Кошбиев зачерпывает воды.
Скрипит ворот. Покачиваясь на веревке, роняя длинные капли, мерцая мокрым цинковым боком, появляется ведро с водой.
Контаутас уже успел сбегать за кружкой, подает ее Кошбиеву. Тот ставит ведро на деревянную приступку и набирает полную кружку студеной воды.
Хозяин принимает из рук Кошбиева кружку. С опаской смотрит на колодец, словно боится, что тот «проговорится»… Начинает пить воду. Руки его перестают трястись. Он успокаивается.
— Холодна! — тихо говорит он о воде. Кружку держит в руке, тянет минуты, последние минуты прощания, раскаяния и мук… И вдруг опять взгляд — на колодец.
— Товарищ капитан, надо выкачать колодец! — твердо говорит Михаил Кулашвили.
— У тебя есть соображения, Михаил Варламович?
— Надо, надо выкачать!
Пожарная машина выбрала воду из глубокого колодца. Однако на дне еще оставалась взбаламученная жижа. Насос не брал больше.
— Кто полезет? — спросил Домин, поеживаясь.
Корка льда покрывала лужицы. Ледком обрастала веревка с ведром.

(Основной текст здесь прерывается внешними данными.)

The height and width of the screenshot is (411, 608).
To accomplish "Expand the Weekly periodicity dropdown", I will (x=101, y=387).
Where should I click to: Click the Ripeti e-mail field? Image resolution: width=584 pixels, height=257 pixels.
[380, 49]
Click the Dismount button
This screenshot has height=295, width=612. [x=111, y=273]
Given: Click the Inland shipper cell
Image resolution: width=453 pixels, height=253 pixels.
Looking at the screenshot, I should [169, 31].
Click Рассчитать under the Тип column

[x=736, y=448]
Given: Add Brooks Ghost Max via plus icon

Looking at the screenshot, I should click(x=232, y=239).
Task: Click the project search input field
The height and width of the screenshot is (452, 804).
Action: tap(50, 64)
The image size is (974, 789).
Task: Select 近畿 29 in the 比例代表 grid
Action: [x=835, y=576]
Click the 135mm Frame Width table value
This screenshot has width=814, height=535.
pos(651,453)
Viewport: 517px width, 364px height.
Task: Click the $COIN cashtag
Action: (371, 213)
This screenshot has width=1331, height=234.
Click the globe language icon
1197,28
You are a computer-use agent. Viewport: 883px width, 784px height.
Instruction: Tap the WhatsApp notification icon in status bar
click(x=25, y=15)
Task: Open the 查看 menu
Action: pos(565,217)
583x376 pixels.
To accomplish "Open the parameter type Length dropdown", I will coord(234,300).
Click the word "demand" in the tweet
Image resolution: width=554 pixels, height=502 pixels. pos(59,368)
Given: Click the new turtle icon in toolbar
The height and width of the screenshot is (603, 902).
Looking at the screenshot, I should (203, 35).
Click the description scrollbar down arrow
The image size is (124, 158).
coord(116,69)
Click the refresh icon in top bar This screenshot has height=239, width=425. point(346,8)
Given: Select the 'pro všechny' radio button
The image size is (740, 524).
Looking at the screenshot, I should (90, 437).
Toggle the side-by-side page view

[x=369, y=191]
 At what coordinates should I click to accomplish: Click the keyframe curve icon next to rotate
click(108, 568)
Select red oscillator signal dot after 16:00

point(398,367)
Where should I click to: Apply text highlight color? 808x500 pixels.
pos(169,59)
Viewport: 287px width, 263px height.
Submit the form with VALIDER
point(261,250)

— Ну-ка помогите получше веревку к ведру привязать, — сказал Михаил Варламович.
Пока надежней привязывали, он взял малый котелок, крюк из толстой проволоки, захватил лопату и положил все в ведро. Оседлал его, обхватил веревку и поехал на восьмиметровую глубину, в промозглую ледяную мглу.
Комбинезон, телогрейка, шапка, варежки… А все же стоишь сапогами в жиже, выгребаешь котелком, переливаешь в ведро.
Первое ведро пошло вверх, и вдруг ему показалось, что он так и со дна души выскребет какую-то муть. Всплыли слова Алексея о трещинке, грозящей стать пропастью, о трещинке, которая образовывалась оттого, что мало внимания уделял Нине.
Руки выгребали жижу из колодца в котелок, переливали в ведро, а память возвращала его к последним месяцам. Всплывало грустное лицо Нины, молчаливый упрек ее глаз, когда Михаил с утра до ночи пропадал на вокзале. Домин столько раз говорил: «Не твоя смена, не волнуйся!» А Алексей! Он предупреждал… И как Нина похудела! Почему она меня однажды Алешей назвала? Неужто неравнодушна к Алексею? Немудрено… Нет, не надо думать об этом… Что-то на дне пока ничего нет… А мысли опять возвращались к Нине. Оговорилась? Назвала Алешей, и сама не заметила… Холодно как! Ноги промокли. Что ж, сапоги на колодцы не рассчитаны. Ноги коченеют. Но почему она меня Алешей, именно Алешей назвала? Почему она так оживляется, если я хоть несколько слов оброню о Чижикове?! Может, что-то есть, чего она и не чувствует? А если чувствует?!»
— Да тяни ты ведро! — ни с того ни с сего заорал он, точно так мог отделаться от мутных, темных подозрений, от ледяного холода в ногах. — Скорей тяни!